People tend to concern about which packaging method is best suited for packaging XML documents with related resources. I'd like to suggest that it is more important to have a common and standard manifest format (presumably specified in XML) which can be used combined with all of the above packaging method.

Along these lines, Jonathan Borden promoted the use of RDDL as a means for specifying the contents of a resource, while Garret Wilson proposed XPackage, an RDF and XLink based format currently under consideration as a generalised bundling mechanism for the Open EBook format. Wilson outlined the use cases for which the format had been defined.

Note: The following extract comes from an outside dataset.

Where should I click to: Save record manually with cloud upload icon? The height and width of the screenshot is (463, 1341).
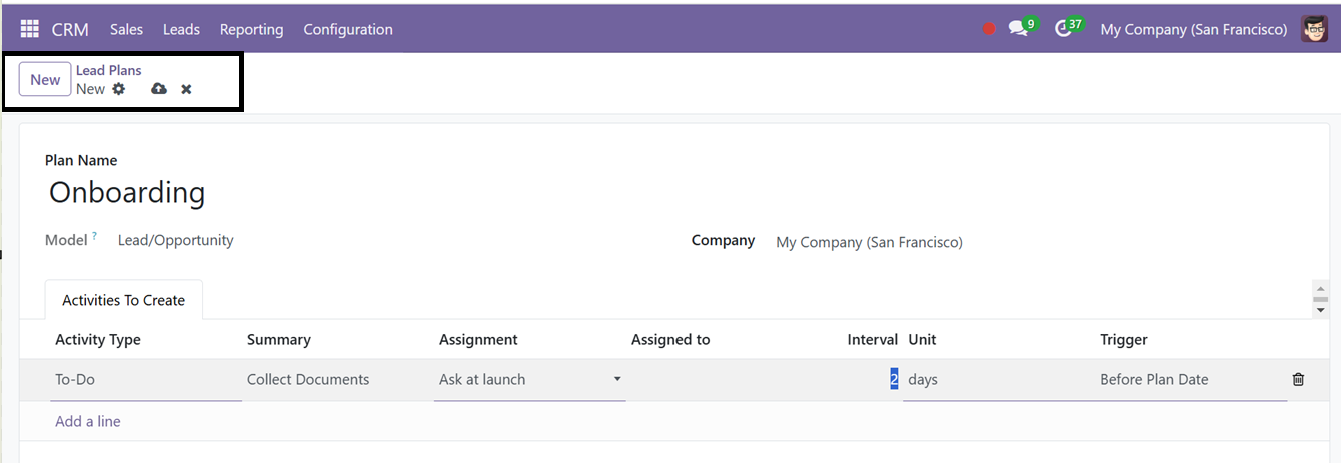pos(159,89)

Interest levels certainly seem high, and a series of proposals provides a pool from which a standard could emerge. The usual avenues are open to achieving this, but an OASIS Technical Committee seems to have the right characteristics of being sufficiently "official" to allow a format to gain traction, while allowing a rapid development cycle. However, as Rick Jelliffe observed, simply standardizing on a format isn't sufficient:

...even if there is an OASIS group that specs it, would vendors get on board? Or would it expose that while they are happy to have document exchange using XML being flexible, but not so happy if it is easy to change applications (and therefore to change products)? Actually, I don't believe that XML tools-vendors are at all happy that setting up applications can be such a major task, nor that they can be difficult to maintain (i.e. with XML one gets a lot of flexibility in the different products we can connect together, but once we have done the work to connect them it is still a big thing to change or update them.) But they would not be expected to move in this area until there is a level of user demand or until they reach the stage in their business where deployability and maintainability become important selling issues. The more that XML products are easy to configure and update, the more that they can be successful on the desktop as well as the back-end.

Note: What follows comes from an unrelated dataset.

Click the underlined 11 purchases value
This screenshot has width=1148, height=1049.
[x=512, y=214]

The lack of progress on packaging suggests that this user pressure has yet to be applied, or that the market is still not sufficiently mature for factors other than rote lists of specification support to become selling points. Packaging seems very low hanging fruit which the XML community could pluck quickly. Whether XAR shares the same fate as some other useful (but unglamorous) proposals and gets thrown on the discarded ideas pile will remain to be seen. But for XML to really become an invisible part of the infrastructure, these fundamental issues need resolving.